Problem requirements → In the records that follow, find each line containing "computer" and copy it.

Task inputs →
"""

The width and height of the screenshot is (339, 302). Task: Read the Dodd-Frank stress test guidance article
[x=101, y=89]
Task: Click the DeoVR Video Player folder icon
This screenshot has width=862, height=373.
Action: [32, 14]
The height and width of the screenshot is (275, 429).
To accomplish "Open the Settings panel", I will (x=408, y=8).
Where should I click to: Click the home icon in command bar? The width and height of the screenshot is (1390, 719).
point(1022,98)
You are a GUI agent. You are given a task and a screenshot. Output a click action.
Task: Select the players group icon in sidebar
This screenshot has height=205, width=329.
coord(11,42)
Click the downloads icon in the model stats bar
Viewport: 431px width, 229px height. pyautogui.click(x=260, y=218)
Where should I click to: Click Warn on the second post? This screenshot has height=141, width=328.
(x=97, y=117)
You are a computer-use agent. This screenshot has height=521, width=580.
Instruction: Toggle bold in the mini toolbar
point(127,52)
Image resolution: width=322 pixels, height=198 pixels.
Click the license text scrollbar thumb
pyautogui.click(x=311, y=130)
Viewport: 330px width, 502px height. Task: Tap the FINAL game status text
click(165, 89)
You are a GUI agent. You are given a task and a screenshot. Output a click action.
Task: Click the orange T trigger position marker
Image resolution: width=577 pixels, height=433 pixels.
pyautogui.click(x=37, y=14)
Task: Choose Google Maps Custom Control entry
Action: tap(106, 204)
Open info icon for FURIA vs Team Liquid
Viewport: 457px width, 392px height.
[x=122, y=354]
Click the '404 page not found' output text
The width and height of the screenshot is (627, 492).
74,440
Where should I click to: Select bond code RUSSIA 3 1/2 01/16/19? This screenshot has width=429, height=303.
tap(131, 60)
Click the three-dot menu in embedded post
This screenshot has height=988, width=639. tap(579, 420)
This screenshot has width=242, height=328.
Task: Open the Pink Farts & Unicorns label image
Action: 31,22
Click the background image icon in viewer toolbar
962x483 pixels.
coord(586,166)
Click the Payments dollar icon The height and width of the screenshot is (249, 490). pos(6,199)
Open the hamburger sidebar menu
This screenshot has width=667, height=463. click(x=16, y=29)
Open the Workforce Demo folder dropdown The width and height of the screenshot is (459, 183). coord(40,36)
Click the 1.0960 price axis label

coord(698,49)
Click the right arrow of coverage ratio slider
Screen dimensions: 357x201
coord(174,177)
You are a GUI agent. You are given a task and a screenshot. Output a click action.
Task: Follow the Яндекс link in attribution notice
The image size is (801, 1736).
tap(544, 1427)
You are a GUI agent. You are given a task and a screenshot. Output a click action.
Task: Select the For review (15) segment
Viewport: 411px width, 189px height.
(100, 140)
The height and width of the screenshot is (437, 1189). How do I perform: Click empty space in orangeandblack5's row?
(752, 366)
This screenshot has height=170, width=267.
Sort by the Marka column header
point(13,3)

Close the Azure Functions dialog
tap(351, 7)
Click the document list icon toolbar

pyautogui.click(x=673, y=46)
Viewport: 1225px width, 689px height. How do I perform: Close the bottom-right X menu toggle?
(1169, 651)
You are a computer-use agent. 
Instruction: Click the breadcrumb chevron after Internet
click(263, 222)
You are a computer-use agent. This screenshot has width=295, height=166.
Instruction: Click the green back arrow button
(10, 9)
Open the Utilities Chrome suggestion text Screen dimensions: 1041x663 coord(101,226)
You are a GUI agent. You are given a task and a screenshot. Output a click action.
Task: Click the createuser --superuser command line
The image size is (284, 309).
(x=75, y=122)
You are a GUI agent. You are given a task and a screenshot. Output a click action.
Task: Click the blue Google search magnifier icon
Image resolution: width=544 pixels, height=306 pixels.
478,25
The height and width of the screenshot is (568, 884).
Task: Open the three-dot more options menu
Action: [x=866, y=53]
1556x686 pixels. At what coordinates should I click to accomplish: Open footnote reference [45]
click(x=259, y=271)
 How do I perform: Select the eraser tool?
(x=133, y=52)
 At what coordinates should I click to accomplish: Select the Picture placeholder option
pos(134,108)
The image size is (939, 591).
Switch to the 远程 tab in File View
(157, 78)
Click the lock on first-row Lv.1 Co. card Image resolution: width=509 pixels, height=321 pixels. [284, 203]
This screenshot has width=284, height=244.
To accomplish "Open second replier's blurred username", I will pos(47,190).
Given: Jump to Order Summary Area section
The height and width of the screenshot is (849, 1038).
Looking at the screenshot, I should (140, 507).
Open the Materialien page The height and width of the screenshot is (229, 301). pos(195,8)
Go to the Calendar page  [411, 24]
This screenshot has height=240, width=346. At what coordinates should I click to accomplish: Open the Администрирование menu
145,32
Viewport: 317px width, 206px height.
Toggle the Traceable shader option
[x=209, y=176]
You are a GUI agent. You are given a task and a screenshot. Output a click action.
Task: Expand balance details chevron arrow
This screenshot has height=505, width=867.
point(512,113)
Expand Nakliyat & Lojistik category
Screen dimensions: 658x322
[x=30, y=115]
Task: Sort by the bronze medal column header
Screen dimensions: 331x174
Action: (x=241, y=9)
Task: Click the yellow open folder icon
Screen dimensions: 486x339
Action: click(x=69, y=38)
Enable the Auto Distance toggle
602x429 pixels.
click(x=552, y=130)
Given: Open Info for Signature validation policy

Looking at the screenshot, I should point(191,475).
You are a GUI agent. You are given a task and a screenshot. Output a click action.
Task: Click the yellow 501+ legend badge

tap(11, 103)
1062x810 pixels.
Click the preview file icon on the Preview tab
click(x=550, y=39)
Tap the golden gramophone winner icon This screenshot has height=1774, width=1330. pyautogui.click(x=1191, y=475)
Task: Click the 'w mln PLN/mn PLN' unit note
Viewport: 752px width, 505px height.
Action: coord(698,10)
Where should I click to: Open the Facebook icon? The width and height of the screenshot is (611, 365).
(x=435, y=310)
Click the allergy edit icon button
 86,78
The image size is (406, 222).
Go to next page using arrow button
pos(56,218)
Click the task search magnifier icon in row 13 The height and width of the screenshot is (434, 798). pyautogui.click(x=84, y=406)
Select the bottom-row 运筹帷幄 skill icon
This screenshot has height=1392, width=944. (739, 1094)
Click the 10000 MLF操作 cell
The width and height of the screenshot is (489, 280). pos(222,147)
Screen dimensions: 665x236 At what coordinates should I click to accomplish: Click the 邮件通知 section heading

"""

Solved exercise →
You are a computer-use agent. This screenshot has height=521, width=580.
You are a computer-use agent. 
You are a computer-use agent. This screenshot has width=295, height=166.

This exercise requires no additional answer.